A US bond default is very unlikely, even if the debt ceiling fight persists. The real effect is a temporary fiscal hit that should reverse when the limit is raised.

    • The US Treasury is now using extraordinary measures to pay the country's bills and service its debt, as in previous years.
    • The US Treasury is now using extraordinary measures to pay the country's bills and service its debt, as in previous years. PHOTO: AFP
    Published Fri, Jan 27, 2023 · 12:00 PM

    OVER the past decade, writing about the debt ceiling has become a rite of passage, for both sell-side analysts and the financial press. Endless ink has been spilled speculating whether this is finally the one time when the debt ceiling is not raised. And sure enough, it’s that time of year again.

    Here we go again

    Treasury Secretary Janet Yellen has told Congress that Jan 19 was the date on which the US officially reached the debt limit. The Treasury is now using extraordinary measures to pay the country’s bills and service its debt, as it has done several times in the past decade. 

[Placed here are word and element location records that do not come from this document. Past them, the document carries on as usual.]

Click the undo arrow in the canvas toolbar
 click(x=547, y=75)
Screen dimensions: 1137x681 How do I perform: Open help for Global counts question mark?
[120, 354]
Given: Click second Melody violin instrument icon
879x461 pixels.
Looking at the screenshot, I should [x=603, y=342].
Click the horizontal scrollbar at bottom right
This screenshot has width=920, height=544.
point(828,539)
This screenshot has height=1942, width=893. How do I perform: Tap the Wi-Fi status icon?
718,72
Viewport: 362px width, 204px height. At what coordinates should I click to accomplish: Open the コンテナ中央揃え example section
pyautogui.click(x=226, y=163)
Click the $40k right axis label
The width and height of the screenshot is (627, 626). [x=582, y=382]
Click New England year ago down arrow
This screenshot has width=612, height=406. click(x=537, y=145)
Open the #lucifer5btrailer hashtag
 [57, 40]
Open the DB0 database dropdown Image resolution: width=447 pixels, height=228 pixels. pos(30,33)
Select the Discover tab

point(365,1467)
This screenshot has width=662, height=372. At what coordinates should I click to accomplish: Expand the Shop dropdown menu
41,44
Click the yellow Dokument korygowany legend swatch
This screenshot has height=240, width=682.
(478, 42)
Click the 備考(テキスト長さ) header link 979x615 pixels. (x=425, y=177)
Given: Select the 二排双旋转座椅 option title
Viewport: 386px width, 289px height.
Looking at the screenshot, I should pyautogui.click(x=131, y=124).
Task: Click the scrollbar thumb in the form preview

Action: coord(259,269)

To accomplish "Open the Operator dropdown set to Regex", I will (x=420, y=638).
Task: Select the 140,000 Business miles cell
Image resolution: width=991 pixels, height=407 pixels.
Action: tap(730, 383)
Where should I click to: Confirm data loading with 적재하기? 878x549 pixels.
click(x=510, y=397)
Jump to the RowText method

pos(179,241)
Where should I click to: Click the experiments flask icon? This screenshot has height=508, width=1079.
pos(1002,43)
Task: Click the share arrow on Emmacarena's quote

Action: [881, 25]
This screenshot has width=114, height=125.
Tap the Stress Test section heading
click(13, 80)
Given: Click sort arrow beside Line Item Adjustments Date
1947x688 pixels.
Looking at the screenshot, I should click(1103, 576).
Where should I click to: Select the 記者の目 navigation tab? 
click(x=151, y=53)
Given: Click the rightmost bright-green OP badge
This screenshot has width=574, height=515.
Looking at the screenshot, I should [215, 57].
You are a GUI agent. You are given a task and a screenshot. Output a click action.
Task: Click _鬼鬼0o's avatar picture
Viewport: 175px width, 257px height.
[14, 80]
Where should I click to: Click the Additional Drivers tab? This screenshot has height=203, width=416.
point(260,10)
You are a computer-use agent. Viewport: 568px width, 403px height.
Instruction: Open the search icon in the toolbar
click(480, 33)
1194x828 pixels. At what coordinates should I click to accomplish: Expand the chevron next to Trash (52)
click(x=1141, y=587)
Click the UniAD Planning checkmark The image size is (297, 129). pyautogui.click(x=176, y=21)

    “But wait!” we can hear some clients say. Surely this time the risks are higher? After all, for the first time in over 150 years, the House needed 15 ballots to decide the Speaker election. Republican House members, especially the ones who refused to vote for Speaker Kevin McCarthy for 14 long rounds, have demanded that any increase in the debt limit be paired with spending cuts – a condition that the Biden administration has so far refused point-blank. Doesn’t this kind of political dysfunction make it more difficult to raise the debt limit this time around?